Baring Gould relates a still more horrible tale of a Hungarian lady of rank, who was proved to have killed and mangled several hundred girls in order to suck their blood. There is also the well known case of De Retz, marechal of France in the time of King Charles VII., who had murdered and revelled in the blood of, it was supposed, eight hundred children. The truth of the charge was proved beyond the possibility of doubt. He himself affirmed that he had been seized with the uncontrollable craving for human blood whilst reading Suetonius's description of the cruelties of Tiberius.

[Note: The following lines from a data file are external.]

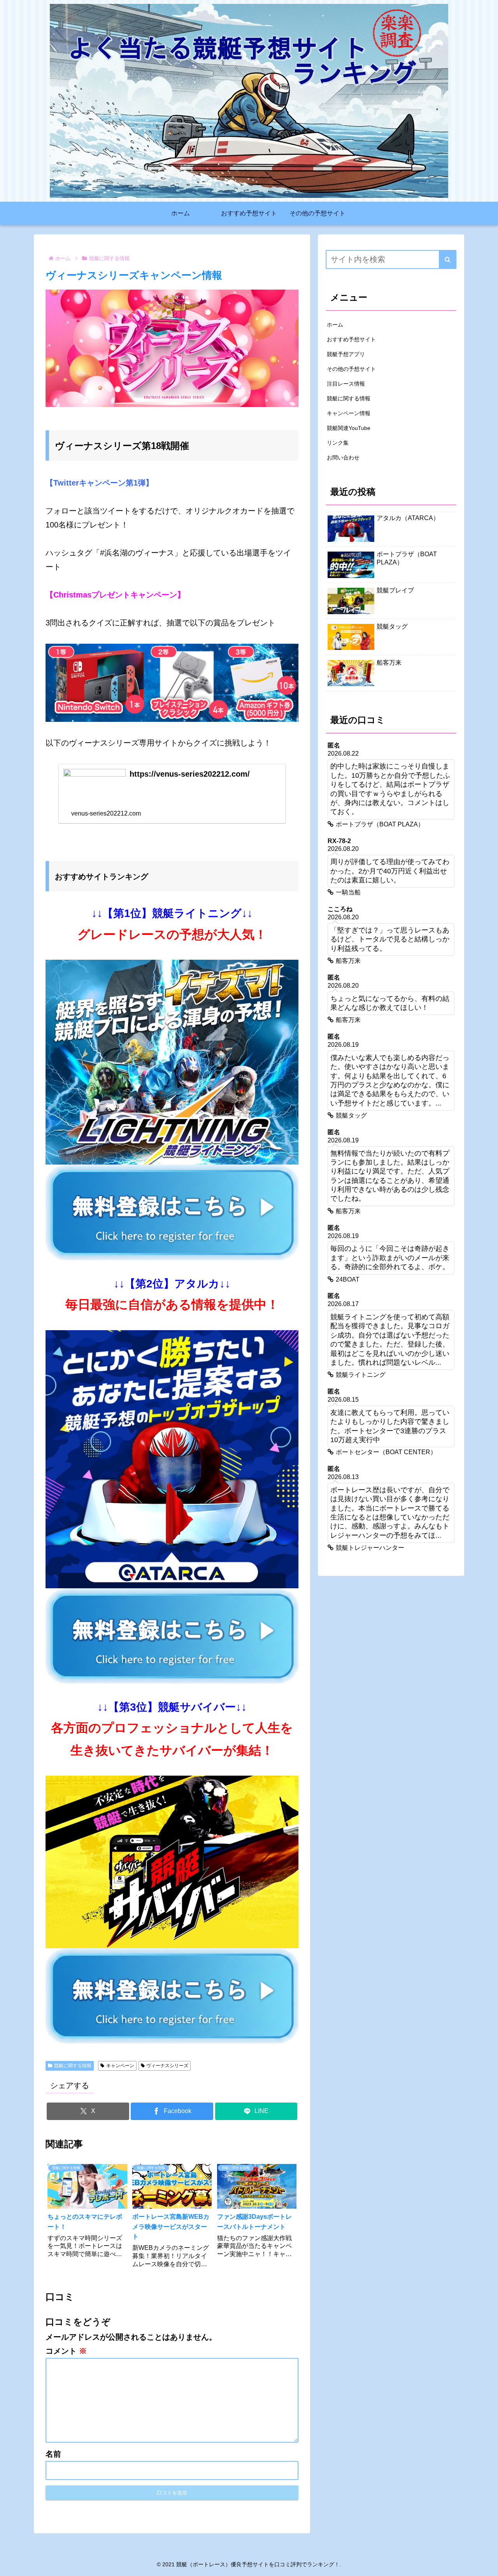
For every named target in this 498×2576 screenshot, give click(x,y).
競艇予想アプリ (346, 354)
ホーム (335, 324)
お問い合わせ (343, 457)
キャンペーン (120, 2065)
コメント (66, 2351)
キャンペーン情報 (348, 413)
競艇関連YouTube (348, 428)
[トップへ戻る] (486, 2564)
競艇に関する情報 (72, 2065)
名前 (53, 2454)
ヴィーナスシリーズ (167, 2065)
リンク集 (338, 443)
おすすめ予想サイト (351, 339)
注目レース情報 (346, 384)
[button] (447, 259)
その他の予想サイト (351, 369)
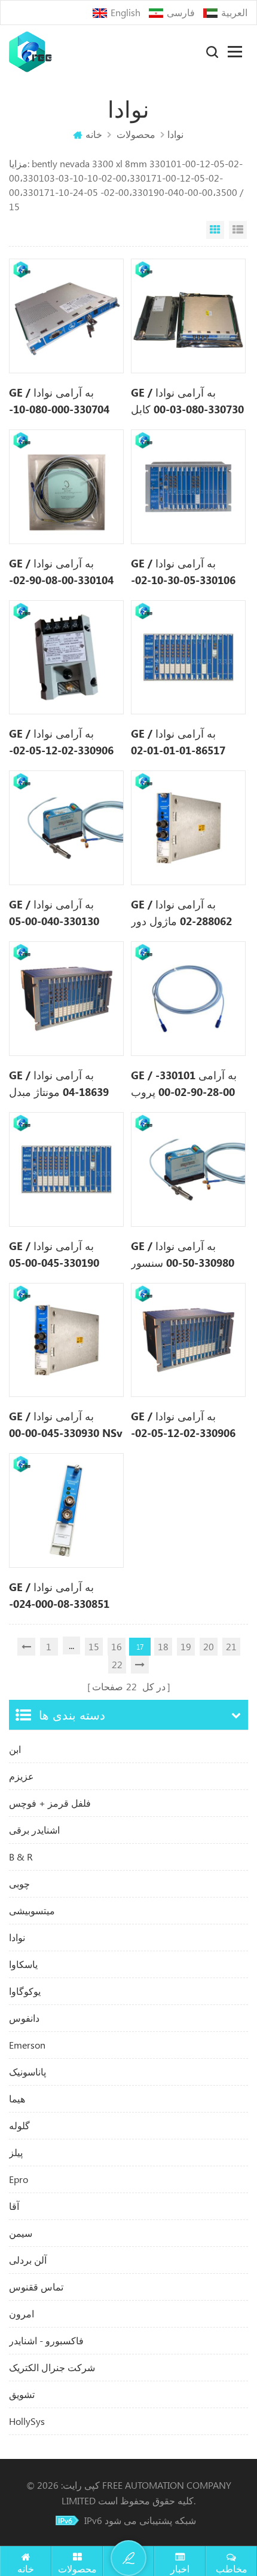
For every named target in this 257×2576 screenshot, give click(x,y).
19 (185, 1646)
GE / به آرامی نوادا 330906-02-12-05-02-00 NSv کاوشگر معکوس (187, 1425)
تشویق (22, 2394)
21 (231, 1646)
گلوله (19, 2125)
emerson (27, 2044)
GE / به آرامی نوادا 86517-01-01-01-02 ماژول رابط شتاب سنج (182, 742)
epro (18, 2179)
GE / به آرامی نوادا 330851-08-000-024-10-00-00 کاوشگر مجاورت (59, 1596)
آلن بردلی (28, 2259)
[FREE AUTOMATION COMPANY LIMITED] (30, 51)
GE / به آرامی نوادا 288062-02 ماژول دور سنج (181, 913)
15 (93, 1646)
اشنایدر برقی (34, 1829)
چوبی (19, 1883)
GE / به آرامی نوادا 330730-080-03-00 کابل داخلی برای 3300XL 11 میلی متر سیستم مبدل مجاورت (187, 401)
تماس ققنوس (36, 2286)
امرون (21, 2313)
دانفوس (24, 2018)
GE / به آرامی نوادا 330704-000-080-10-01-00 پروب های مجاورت (59, 401)
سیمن (20, 2233)
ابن (15, 1749)
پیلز (16, 2152)
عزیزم (21, 1776)
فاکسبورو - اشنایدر (46, 2340)
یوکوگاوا (25, 1991)
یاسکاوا (23, 1964)
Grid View (215, 230)
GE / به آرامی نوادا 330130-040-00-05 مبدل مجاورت (54, 913)
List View (238, 230)
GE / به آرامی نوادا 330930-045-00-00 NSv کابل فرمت (66, 1425)
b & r (21, 1856)
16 (116, 1646)
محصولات (136, 134)
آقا (14, 2206)
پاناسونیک (27, 2071)
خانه (93, 134)
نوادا (17, 1937)
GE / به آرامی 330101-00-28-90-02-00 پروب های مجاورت (184, 1084)
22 (117, 1664)
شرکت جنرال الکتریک (52, 2367)
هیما (17, 2098)
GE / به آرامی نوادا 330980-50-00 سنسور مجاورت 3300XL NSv (182, 1255)
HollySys (27, 2421)
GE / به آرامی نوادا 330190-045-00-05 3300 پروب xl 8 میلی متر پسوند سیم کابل (57, 1255)
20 (208, 1646)
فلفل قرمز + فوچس (50, 1803)
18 (163, 1646)
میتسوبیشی (32, 1910)
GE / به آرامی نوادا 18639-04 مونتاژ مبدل (59, 1083)
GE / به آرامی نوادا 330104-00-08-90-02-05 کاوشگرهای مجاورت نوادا (62, 572)
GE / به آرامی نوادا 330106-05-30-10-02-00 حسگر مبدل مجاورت (185, 572)
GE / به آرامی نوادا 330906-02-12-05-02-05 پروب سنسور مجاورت (61, 742)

These stories might be multiplied to any amount; but, as has been already remarked, there is a great similarity between them, and the above are enough to enable us to arrive at an intelligible, if not a very satisfactory, conclusion respecting them.

It is clear that bodily disease is largely connected with them. An insatiable craving for blood is not by any means the only unnatural appetite known to science. There is nothing unreasonable in believing that the same craving, which induces many animals to mangle a succession of victims in preference to devouring any one of them, might take possession of a human subject also, whose physical system had become greatly deranged. As late as 1849 the case of Bertrand, a junior officer in a regiment quartered at Paris, attracted attention. The facts are too repulsive for full narration. In frantic fits of uncontrollable desire he frequented the burial ground of Pere la Chaise and exhumed and lacerated a great many bodies. After a while the guardians of the cemetery were alarmed, Bertrand was fired at and wounded. The police then captured him, and he made a full confession. He was put under medical treatment, and recovered.